List every line below that contains the word "your", treating uppercase and lowercase letters as different.
start DATA RECORDS
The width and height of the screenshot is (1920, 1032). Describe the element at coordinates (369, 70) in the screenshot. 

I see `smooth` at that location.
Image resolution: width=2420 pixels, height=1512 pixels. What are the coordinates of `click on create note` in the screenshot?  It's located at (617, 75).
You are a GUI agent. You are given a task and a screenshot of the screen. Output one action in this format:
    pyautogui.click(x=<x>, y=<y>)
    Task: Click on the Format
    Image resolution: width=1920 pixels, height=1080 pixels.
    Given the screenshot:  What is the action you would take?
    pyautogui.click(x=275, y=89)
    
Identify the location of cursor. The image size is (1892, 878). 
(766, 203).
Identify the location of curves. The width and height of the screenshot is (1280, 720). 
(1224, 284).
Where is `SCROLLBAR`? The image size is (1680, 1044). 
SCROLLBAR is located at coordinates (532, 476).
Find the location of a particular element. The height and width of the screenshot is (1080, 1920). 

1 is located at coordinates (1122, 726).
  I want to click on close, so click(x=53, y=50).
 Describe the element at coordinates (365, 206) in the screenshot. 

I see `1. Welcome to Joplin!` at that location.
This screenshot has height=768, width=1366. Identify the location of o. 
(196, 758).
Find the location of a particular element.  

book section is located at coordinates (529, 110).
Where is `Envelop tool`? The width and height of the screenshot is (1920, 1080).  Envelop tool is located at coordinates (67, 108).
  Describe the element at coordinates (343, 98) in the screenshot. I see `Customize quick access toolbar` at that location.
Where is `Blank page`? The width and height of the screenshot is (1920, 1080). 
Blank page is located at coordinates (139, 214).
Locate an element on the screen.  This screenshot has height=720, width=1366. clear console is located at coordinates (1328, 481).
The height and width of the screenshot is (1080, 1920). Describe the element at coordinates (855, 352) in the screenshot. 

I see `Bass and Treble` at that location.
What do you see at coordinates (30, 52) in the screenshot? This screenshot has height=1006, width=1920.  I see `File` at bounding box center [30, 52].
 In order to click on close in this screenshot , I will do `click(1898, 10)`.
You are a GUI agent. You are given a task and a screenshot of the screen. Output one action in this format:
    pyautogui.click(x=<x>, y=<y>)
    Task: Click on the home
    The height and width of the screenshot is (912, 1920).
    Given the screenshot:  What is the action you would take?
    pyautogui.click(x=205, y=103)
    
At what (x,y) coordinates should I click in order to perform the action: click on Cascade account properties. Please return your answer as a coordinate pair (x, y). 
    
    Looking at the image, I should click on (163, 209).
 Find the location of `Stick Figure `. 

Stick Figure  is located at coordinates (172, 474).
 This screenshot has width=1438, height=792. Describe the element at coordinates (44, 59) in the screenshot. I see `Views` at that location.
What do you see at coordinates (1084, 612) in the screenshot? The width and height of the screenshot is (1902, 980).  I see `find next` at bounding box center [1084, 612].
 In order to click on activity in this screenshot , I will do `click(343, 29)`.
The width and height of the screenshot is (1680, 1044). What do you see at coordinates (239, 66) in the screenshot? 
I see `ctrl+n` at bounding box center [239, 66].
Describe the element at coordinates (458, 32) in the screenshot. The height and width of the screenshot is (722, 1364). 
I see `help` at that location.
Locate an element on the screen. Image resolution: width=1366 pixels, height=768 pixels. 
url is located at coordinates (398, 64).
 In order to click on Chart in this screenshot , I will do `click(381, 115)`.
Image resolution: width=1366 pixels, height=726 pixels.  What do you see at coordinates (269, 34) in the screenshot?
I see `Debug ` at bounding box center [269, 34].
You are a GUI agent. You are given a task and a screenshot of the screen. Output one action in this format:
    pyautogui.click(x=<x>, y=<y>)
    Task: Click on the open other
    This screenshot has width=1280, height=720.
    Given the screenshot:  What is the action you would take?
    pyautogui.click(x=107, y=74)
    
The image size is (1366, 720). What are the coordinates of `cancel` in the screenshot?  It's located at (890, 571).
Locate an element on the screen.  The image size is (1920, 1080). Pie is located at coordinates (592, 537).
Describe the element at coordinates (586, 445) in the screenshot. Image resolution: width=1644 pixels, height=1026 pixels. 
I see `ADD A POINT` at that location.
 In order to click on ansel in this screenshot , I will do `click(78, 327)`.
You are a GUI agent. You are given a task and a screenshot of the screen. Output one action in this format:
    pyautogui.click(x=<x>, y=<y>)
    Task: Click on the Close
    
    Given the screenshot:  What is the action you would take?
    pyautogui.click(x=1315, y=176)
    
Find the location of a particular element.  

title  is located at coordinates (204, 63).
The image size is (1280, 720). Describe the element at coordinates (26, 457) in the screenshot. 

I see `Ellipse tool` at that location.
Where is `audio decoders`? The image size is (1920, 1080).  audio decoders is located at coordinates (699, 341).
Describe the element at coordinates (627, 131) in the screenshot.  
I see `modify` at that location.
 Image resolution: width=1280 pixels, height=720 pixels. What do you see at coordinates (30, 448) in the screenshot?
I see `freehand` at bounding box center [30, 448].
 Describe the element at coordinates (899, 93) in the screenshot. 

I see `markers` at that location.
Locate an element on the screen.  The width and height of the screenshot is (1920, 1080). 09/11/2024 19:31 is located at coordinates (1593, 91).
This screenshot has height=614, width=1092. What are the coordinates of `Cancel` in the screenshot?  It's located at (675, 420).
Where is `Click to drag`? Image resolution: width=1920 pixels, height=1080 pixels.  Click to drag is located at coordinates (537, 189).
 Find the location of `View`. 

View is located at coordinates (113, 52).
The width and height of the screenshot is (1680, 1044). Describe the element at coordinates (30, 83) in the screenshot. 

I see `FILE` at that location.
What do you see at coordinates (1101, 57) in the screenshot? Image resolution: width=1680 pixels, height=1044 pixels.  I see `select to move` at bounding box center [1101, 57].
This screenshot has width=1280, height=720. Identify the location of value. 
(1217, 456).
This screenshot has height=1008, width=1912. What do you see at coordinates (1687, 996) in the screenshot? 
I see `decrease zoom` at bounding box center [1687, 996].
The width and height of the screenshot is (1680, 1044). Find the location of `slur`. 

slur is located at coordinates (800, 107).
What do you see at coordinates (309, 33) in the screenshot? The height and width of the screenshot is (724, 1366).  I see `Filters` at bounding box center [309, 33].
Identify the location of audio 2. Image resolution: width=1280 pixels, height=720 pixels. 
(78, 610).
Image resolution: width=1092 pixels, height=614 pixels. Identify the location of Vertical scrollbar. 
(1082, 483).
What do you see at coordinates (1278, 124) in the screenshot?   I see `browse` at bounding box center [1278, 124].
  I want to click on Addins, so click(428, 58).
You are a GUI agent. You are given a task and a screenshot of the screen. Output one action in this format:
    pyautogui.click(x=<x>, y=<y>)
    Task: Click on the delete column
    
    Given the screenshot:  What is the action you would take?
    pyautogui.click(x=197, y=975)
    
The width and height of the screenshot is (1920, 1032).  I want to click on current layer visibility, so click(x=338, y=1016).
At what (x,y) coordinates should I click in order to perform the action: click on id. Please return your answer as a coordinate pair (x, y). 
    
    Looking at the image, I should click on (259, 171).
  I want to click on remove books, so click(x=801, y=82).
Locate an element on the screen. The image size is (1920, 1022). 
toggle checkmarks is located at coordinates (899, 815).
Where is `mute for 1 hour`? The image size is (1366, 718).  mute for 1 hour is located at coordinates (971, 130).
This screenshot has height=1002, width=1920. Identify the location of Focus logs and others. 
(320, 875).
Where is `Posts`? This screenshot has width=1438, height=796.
end DATA RECORDS
_REPLY_.
At what (x,y) coordinates should I click in order to perform the action: click on Cascade account properties. Please return your answer as a coordinate pair (x, y). 
At what (x,y) coordinates should I click in order to perform the action: click on id. Please return your answer as a coordinate pair (x, y). 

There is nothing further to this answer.